Summary of key changes

Codifying directors’ duty of care, skill and diligence – the duty of care, skill and diligence expected of directors has been clarified and codified in the new Companies Ordinance. A mixed subjective and objective test has been set as the statutory standard for directors’ duties consistent with other overseas common law jurisdictions.

Under the new regime, a director’s conduct will be measured against the standard that would be exercised by a reasonably diligent person with (i) the general knowledge, skill and experience that may reasonably be expected of a person carrying out the functions carried out by the director in relation to the company (the objective test) and (ii) the general knowledge, skill and experience that the director has (the subjective test).

The Hong Kong case law on directors’ duties is currently uncertain due to a lack of clear case law and so the statutory regime provides welcome clarity for directors.

Widening liability of responsible officers – under the new Companies Ordinance, the scope of persons that can face punishment for breach of the legislation is being widened. Currently, an “officer who is in default” may be liable and this catches officers or shadow directors who “knowingly or wilfully” authorise or permit the default, refusal or contravention of the Ordinance. The new regime penalises “responsible persons”, meaning officers or shadow directors who authorise or permit, or participate in, the contravention or failure. The need for knowledge or wilful conduct on the part of the officer has been removed and thus extends the scope to cover reckless acts and omissions. This change is intended to strengthen the enforcement regime and lowers the threshold for prosecutions.

Extending directors’ indemnification – the new Companies Ordinance allows companies to indemnify directors against liability incurred by the director to a third party if certain conditions are met. This statutory change provides a helpful clarification to the current common law position which is unclear as to the extent to a director’s right to be indemnified in such circumstances.
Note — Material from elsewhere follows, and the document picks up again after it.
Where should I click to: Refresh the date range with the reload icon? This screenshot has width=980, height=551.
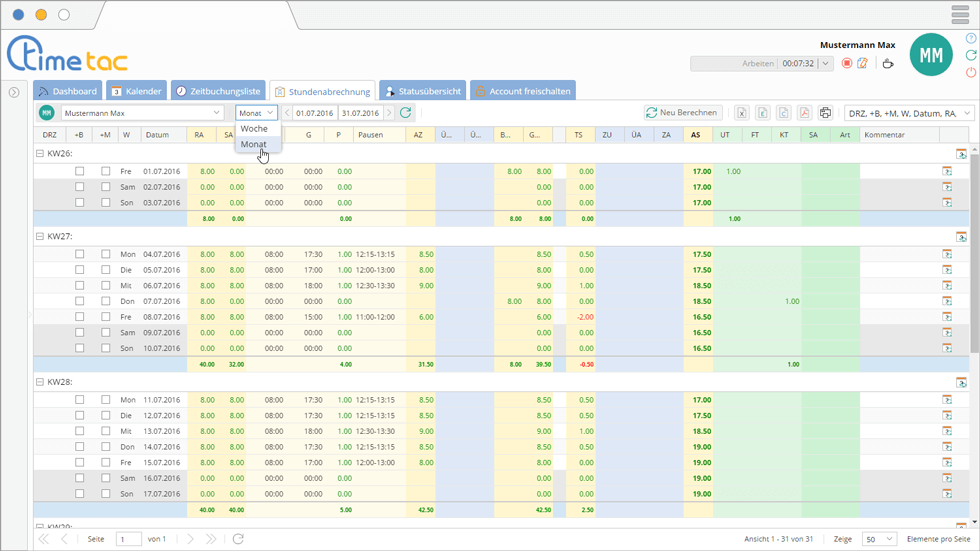click(x=405, y=113)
Any indemnification must not cover certain liabilities and costs, including criminal fines, regulatory penalties and costs of defending criminal or civil proceedings where a director is convicted or judgement is given against the director.

In addition, the new Companies Ordinance also tweaks the provisions permitting a company to take out insurance for directors to permit cover to be taken out for directors of associated companies.
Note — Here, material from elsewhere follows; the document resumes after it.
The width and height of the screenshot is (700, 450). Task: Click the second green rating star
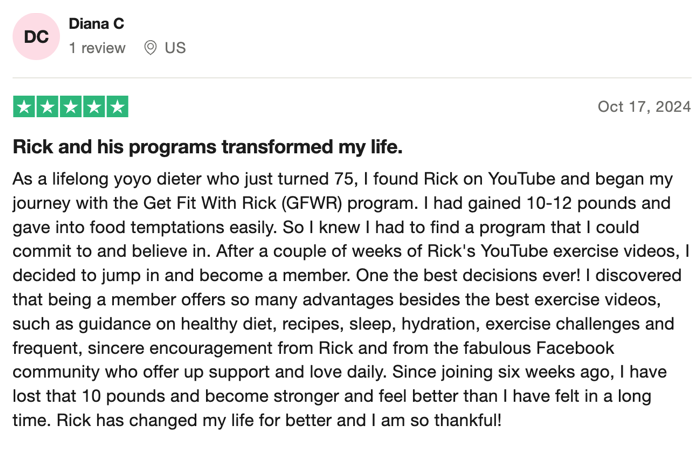coord(47,107)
Amending the regime prohibiting loans to directors – as with the current regime, the new Companies Ordinance contains a general prohibition on companies making loans or similar transactions to directors and their connected persons. The new regime expands the categories of persons connected with directors of public companies (and private companies which are subsidiaries of public companies) caught by the prohibition, to include wider family members such as adult children, parents and other connected persons.
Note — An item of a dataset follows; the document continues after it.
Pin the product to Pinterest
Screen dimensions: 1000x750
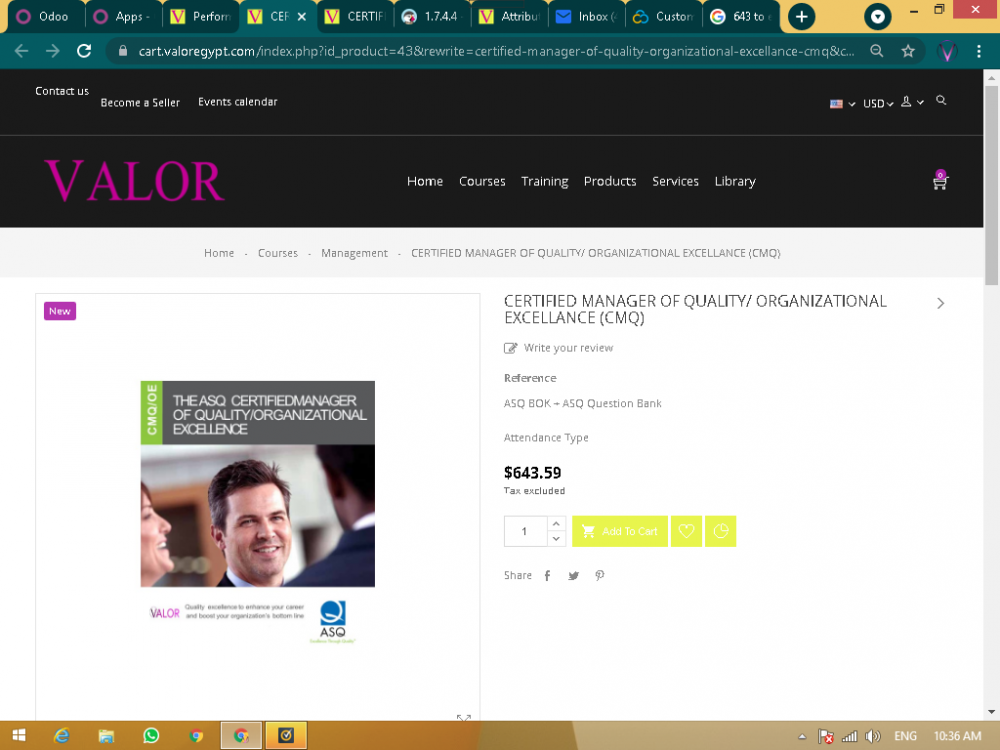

The new Companies Ordinance does, however, expand the exemption permitting members to approve loans to directors of all companies, which is currently only available to private companies. Approval must be obtained from disinterested members, which is essentially a new concept as the existing Companies Ordinance does not restrict members from voting on transactions in which they have an interest save in certain limited circumstances (such as on the purchase of a company of its own shares). Other exemptions have also been modified and two new exceptions added (relating to (i) de minimus loans below 5% of net assets or called–up share capital and (ii) funds to meet expenditure incurred in defending proceedings or regulatory actions).

Criminal sanctions have also been removed for breach of the provisions prohibiting loans to directors, with civil penalties continuing to apply.

Expanding prohibition on payments for loss of office – the existing Companies Ordinance prohibits companies from making payments to directors or former directors for loss of office or as retirement payments without shareholder approval. Under the new regime, this prohibition is extended to catch payments made to other persons, including entities connected with the director, or where the benefit is for the director. It also covers payments made to directors and former directors of a company’s holding company.

Long term contracts to be approved by members – a new requirement is being introduced in the new Companies Ordinance requiring shareholder approval for any contract of employment with a director which exceeds or may exceed three years.

Additional disclosures of directors’ interests required – the scope of the disclosure required by directors with an interest in contracts with the company is being extended. Under the new Companies Ordinance, disclosure is required in relation to “transactions” and “arrangements” in addition to the current requirement for disclosure in respect of “contracts”. For public companies, it is also extended to cover the interests of entities connected with the director, save where the director is not aware of such interest. The scope of the required disclosure is extended to include the nature and extent of the director’s interest (beyond the current requirement just to disclose the nature).